Evelyn was her name, but everyone called her Eve.  She was a mother of three, two boys and one girl.  She wasn’t the best mother, but she did her best to raise three children with no male presence.  She worked odd jobs to make ends meat.  Stealing, stripping, drugs, whatever it was, if it produced capitol she would do it.   Giving the stressful life Eve lived she picked up an addicting habit called cigarettes.  Eve smoked four packs a day for 35 years.  Now she sits in a nursing home waiting for her meeting with god.  She has lost her ability to talk and she’s to sickly to move.   That didn’t bother her much at all.  There was something that hurt her more than the cancer.  Everyday she thought about how she had lost her children to the streets.  There was nothing she could do now; there was no family left, just a room and a machine that held her life together.  Eve grabbed her bible and opened it, a picture fell out.  It was of her and her three children.  The back read:  Gabby, Oliver and Nate Spring 1987.  A tear fell from her face, her arm dropped and that was it.  She could no longer hear the machine working and her breath shortened until it faded.  She was gone…

"G"


“G”

Gabrielle dances with long legs.  Walking, running, kicking long skinny giraffe legs.  Excessive jumping and awkward body movements indoor.
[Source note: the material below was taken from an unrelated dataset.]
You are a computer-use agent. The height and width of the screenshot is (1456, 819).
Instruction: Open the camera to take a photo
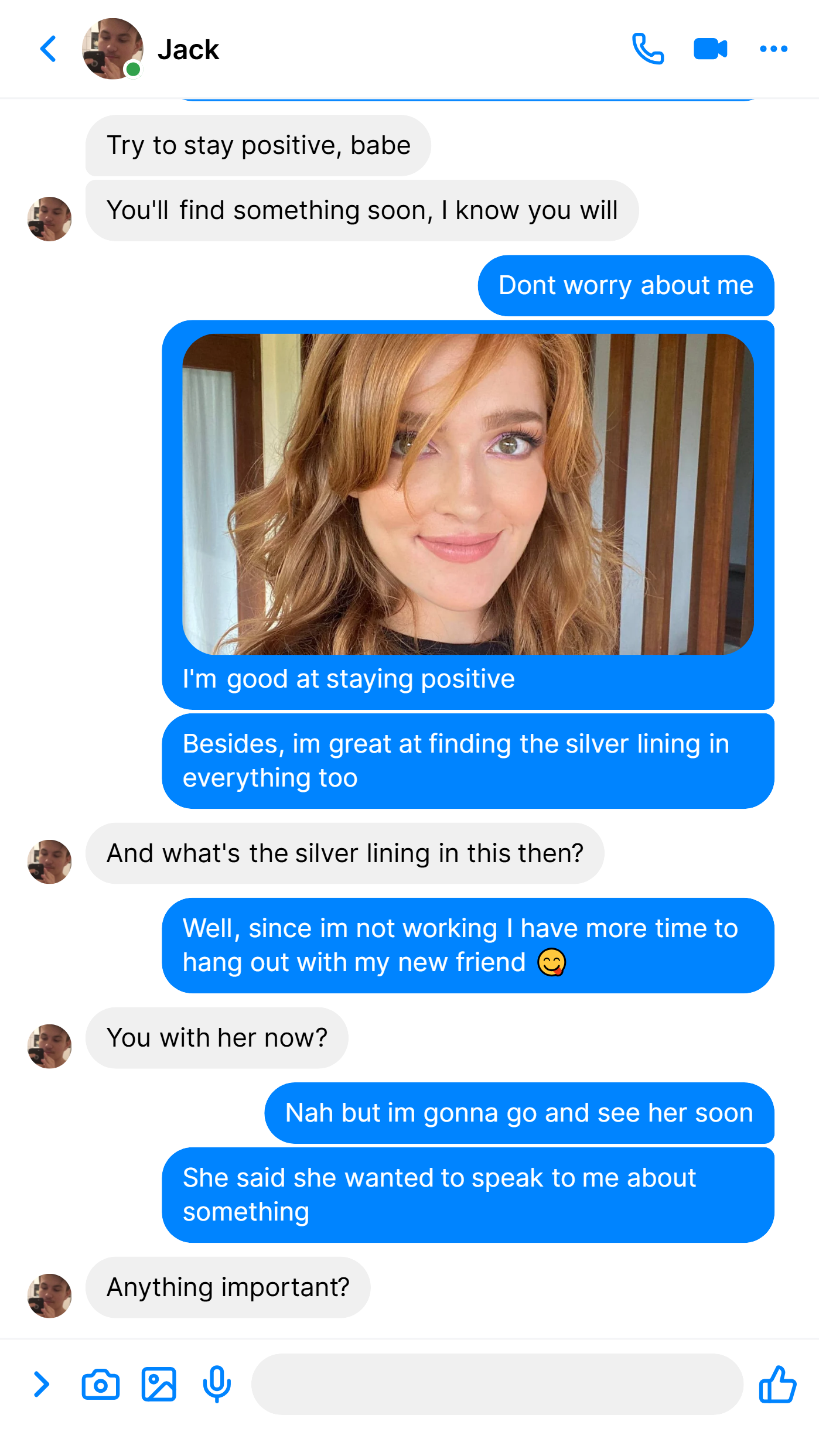[101, 1385]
Gabrielle uses all of her god given “assets” in her occupation.  She is well known by everyone and has a huge clientele.  Everyone calls her “G” for short because of what she has gone through in her life.  But she doesn’t let that stop her.  She will display the most graceful 15-minute routine you will ever see.  The things she can do, the twisting the turning, the awkward body movement are all lustfully beautiful.  When she’s on stage its quiet as everyone watches in awe.  Her dancing is poetic, her movements tell a story to the catchy beat of her hips.  An exotic gymnast would be the perfect name for it.  To the naked she is a beauty to watch, but drugs and poverty have destroyed her family, dreams and aspirations.  Gabrielle’s dream was to be a world-renowned dancer, to have the ability to excite crowds everywhere., but all of that’s is gone now.  She’s nothing more than a dwindling candle.  Now she is simply known as “G” and she comes on at 9:30.  

"O"


“O”

He has addict arms clinching, holding, shaking, short and discolored.  Hanging bleeding unhealthy looking arms often bruising and occasional bleeding.

Everyday Oliver wakes up with a dying urge to do something.  Oliver is 30 years old, or that’s what he remembers.  He’s divorced with five children.  He used to be an investment banker in Chicago, seems like eons ago nowadays.  He figured he would try it just for fun; to be young again is what he thought.  That one time turned just one more, then another and another until he couldn’t stop.  Before he knew it things started to disappear in his life.  His job, his wife, his kids, his dignity, his respect, all gone.  Now he can be found scouring the slums under the 43rd street Bridge.  Living day-to-day looking for his next fix, never eating or sleeping or reflecting on all that he has lost in is life.  For him it’s just a matter of time.  It’s killing him inside, the drug, he knows it.  But everyday Oliver seeks it out and does whatever it takes to get it, whatever it takes.  Deep down inside he knows he has failed in life, he understands he lost everything.  All he has left is his persistence.  He has lost everything but vows to never lose heroin.  He will never go a day without it until the end, and that’s what he’ll do.